Exercise requirements
Copy the stretch of records from the line containing "How do I perform: Toggle" through the line containing "pos(223,424)", both ends included, word for word.

Recorded information
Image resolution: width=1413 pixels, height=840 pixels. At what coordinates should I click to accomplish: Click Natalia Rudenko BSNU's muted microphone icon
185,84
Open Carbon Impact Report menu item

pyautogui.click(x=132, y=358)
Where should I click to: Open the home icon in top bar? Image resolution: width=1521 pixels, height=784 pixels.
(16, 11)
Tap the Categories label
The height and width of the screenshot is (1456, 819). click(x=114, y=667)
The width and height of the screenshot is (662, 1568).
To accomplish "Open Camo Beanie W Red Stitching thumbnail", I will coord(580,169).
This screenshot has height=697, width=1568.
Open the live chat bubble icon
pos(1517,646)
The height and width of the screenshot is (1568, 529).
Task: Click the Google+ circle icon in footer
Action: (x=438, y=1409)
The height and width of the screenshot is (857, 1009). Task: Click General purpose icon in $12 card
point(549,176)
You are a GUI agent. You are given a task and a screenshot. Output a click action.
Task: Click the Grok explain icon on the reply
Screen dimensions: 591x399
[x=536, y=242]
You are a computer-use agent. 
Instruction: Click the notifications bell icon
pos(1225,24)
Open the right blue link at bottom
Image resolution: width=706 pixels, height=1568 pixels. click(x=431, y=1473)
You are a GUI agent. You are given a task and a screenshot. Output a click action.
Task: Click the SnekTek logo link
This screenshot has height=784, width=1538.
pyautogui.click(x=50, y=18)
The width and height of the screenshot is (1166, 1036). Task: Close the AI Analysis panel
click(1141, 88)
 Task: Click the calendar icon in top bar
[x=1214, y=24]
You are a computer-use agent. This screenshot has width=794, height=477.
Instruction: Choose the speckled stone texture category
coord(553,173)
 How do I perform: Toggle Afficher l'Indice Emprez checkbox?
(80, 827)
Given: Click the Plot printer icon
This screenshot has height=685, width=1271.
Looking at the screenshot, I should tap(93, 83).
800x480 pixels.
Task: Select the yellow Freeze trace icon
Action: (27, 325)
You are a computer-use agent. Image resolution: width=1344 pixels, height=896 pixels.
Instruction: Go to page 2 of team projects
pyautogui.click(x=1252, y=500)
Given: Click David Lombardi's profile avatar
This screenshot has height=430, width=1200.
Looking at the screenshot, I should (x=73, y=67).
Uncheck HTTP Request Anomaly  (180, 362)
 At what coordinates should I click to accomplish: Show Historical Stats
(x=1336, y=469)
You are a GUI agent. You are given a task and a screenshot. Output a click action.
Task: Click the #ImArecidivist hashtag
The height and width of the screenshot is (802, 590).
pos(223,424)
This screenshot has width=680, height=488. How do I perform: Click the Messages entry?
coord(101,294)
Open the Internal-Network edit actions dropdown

The reply
 How do I perform: Toggle Afficher l'Indice Emprez checkbox?
(80, 827)
Given: Click the Plot printer icon
This screenshot has height=685, width=1271.
Looking at the screenshot, I should tap(93, 83).
800x480 pixels.
Task: Select the yellow Freeze trace icon
Action: (27, 325)
You are a computer-use agent. Image resolution: width=1344 pixels, height=896 pixels.
Instruction: Go to page 2 of team projects
pyautogui.click(x=1252, y=500)
Given: Click David Lombardi's profile avatar
This screenshot has height=430, width=1200.
Looking at the screenshot, I should (x=73, y=67).
Uncheck HTTP Request Anomaly  (180, 362)
 At what coordinates should I click to accomplish: Show Historical Stats
(x=1336, y=469)
You are a GUI agent. You are given a task and a screenshot. Output a click action.
Task: Click the #ImArecidivist hashtag
The height and width of the screenshot is (802, 590).
pos(223,424)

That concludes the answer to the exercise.